MR MULCAHY (Molonglo) (11.00): I would like to make a few comments following on from what Mrs Dunne has had to say, focusing particularly on the issue of the moratorium about which I have had representations from constituents and people affected by the plan. The bill, as amended, will create a moratorium on the issuing of licences to extract and it would appear from the advices that it will be for a period of two years, commencing with the enactment of this bill.
The concerns that have been raised relate to the level of consultation that should have occurred. I understand that the response that Environment ACT have given to the opposition was that they consider that the media release that was issued when the bill was introduced in May suffices in that regard. I think that, on a matter as significant as this, a greater level of consultation should have occurred. Other issues that Mrs Dunne alluded to in relation to a matter before the courts, which I will make mention of briefly, suggests that a wait and see approach would be appropriate for the time being.
Obviously, the creation of a moratorium impacts not only on environmental issues, but also issues surrounding property law, and indeed constitutional law. It would seem from this legislation that it is the clear intention of the government to circumscribe people’s access to ground and surface water. The moratorium is so the government can decide the size of the water resource and then work out a new scheme for access to the resource. But the long and short of it is that people’s access to water will be curtailed. I guess what has troubled me through much of this debate, and we had discussions at estimates, is that I am concerned to try to feel comfortable that good science is behind the approach that is being taken in a number of these cases.

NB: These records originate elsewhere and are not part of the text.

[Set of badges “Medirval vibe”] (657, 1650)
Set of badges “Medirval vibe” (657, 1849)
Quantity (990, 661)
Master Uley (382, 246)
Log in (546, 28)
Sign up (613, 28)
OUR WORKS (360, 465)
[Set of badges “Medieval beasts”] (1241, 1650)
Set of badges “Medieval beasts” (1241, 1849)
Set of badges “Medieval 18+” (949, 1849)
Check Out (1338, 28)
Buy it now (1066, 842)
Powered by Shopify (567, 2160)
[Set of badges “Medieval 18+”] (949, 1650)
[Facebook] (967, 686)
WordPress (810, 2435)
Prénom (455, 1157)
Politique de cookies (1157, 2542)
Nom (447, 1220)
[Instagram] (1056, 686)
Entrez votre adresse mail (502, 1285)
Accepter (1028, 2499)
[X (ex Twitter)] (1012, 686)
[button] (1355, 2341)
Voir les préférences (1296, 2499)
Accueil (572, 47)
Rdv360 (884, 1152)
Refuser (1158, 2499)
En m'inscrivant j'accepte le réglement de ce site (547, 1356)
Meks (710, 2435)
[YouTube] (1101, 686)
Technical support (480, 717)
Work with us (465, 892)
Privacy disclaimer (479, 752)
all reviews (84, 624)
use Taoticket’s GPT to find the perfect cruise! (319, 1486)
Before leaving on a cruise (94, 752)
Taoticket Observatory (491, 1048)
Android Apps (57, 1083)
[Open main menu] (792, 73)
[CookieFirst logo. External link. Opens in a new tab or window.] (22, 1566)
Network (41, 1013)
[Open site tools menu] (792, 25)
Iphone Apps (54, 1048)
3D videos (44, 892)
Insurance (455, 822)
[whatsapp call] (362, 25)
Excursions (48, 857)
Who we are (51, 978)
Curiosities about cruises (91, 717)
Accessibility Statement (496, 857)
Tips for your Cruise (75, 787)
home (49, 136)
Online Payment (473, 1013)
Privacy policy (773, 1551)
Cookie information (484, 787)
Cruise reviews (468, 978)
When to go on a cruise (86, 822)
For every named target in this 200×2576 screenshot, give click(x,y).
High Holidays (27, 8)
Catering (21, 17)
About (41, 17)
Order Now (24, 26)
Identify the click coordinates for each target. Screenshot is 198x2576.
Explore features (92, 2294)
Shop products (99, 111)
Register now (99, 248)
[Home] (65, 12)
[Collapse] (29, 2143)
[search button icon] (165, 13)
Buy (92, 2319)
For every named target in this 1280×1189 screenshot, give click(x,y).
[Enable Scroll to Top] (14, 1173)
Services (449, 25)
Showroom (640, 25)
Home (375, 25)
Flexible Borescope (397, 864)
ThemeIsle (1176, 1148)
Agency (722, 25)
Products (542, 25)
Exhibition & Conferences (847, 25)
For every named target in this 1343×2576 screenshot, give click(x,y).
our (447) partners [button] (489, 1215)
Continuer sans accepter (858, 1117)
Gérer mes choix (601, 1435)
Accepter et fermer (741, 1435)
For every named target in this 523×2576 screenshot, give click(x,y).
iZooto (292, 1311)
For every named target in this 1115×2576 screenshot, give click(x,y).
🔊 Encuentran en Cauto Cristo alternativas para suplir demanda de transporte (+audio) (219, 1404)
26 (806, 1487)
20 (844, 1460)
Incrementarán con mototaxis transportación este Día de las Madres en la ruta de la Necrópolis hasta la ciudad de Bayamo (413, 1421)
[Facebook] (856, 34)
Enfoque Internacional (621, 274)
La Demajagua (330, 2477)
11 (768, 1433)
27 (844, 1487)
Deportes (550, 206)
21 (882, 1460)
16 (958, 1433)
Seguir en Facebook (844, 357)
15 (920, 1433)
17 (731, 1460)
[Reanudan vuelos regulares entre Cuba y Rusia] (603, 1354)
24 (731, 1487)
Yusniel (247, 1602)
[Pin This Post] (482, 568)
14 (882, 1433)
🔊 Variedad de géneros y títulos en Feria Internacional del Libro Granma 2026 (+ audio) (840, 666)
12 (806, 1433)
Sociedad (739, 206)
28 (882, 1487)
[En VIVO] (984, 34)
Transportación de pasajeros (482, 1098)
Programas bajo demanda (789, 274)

I am also concerned as to what the legal position will be in terms of people’s rights, their property rights in particular, and I think that is an issue that warrants further consideration. Making particular mention of the case of Rashleigh v Environment Protection Authority, the ACT Supreme Court has found that the denial of licensing rights is an unlawful interference with property rights. Indeed, the court found during this case that pre-1998 leaseholders have an irrevocable right to use the bore water under their property. This is recognised by the act, which provides to the government:
The right to the use, flow and control of all water of the territory, other than groundwater, under the land, the subject of a lease of territory land granted before the commencement of this section, is vested in the Territory.
The position of the law at the present time is that these residents have a right to use the water under their land. However, I should note that, while acknowledging this right, Justice Crispin also recognised the need for the use of bore water to be licensed, and this is in recognition of the environmental interests that are tied to this issue.